Center for Democracy and Reconciliation in Southeast Europe (CDRSEE) launched two workbooks for teaching contemporary Southeast European History in an event entitled ‘History of the Future’, at the European Parliament, in Brussels, November 15. ‘It is high time to disarm history’, was underlined in the event that was hosted by Ulrike Lunacek, Vice President of the European Parliament together with fellow MEPs Eduard Kukan, Tanja Fajon, Knut Fleckenstein, Giorgios Grammatikakis and Ivan Jakovčić.
The two workbooks, Volume 1: The Cold War (1944-1990) and Volume 2: Wars, Divisions, Integration (1990-2008), both published in 2016, are the outcome of the work of a 100 historians from across Southeast Europe team under the leadership of Christina Koulouri, Chair of the History Education Committee of the CDRSEE, Professor of Modern and Contemporary History, Director of the Research Center on Modern History (KENI) and Dean of the Faculty of Political Sciences at Panteion University of Political and Social Sciences.
Covering the period from 1944 to 2008, these workbooks are offering teachers and students an opportunity to research and decide for themselves what happened during this period (which includes the sensitive years of the 1990s) using the relevant sources which provide them with the whole picture surrounding any event, without asking or suggesting what the truth may be. The books are not offering an interpretation, but rather a methodology for reading the history of any given time period.

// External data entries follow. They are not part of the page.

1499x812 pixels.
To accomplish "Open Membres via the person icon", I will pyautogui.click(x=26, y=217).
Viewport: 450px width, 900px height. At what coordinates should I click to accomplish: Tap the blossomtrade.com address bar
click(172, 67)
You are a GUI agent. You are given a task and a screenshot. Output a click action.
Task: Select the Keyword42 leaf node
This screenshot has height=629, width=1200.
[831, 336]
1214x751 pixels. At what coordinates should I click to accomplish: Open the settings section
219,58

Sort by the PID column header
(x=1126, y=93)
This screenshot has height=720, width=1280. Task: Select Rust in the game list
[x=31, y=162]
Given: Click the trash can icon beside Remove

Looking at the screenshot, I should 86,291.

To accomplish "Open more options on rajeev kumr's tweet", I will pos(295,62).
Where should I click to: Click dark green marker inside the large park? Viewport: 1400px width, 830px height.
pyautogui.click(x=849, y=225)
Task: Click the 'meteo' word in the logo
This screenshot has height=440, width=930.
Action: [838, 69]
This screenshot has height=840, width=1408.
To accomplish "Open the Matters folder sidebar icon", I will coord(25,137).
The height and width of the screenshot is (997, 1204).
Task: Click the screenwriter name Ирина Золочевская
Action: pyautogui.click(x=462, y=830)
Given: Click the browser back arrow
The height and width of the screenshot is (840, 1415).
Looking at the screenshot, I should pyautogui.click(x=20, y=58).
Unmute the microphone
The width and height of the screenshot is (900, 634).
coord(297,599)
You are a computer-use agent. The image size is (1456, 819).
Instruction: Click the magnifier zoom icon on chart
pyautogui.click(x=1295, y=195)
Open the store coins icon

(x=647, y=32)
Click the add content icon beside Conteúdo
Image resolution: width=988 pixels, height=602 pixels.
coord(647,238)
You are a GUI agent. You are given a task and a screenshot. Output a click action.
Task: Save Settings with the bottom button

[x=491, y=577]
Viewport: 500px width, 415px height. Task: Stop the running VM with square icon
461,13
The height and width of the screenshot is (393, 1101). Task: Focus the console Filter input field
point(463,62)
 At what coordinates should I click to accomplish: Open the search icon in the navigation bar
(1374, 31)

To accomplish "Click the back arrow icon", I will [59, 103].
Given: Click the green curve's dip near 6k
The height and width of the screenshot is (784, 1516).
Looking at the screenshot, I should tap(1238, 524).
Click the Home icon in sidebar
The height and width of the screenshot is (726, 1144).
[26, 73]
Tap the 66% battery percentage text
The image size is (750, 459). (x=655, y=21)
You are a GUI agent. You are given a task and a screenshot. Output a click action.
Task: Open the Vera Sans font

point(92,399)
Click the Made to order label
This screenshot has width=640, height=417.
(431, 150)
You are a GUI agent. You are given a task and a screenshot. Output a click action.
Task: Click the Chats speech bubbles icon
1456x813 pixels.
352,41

This set of two books that covers the Cold War and the transition in Southeast Europe, including the Wars of the 1990s, was published by CDRSEE’ s History Education Committee, in the context the "Joint History Project", with the support of six Ministries of Education and EU’s financial aid. The first two regional launches of new JHP workbooks have been successfully completed in Kosovo (2/12) and in Albania (5/12) and will be followed by other five.
The Joint History Program
The Center for Democracy and Reconciliation in Southeast Europe, established in 1998, is a non-governmental, non-profit organization that seeks to foster democratic, pluralist, and peaceful societies in Southeast Europe. Joint History Program is the flagship project of the CDRSEE launched in 1999, in an effort to change the way history is taught in schools across the Balkans. It has focused on promoting reconciliation in the Western Balkans and beyond, through history education that presents multiple perspectives and encourages critical thinking. The program is therefore centered on education, on providing history-teaching materials for teachers that convey multiple perspectives of the same events, and on ensuring that these materials be put to use across the region.
In 2004 a collection of joint workbooks have appeared; the first four volumes, designed and written by the CDRSEE's prominent experts from all over the region. Covering the periods from the Ottoman Empire to World War II, they have been published in 11 languages and have become an integral part of history teaching in several Balkan countries. Pupils have the chance to see how ‘others’ perceive an event and examine different interpretations of a same event, to develop empathy and dispel prejudices.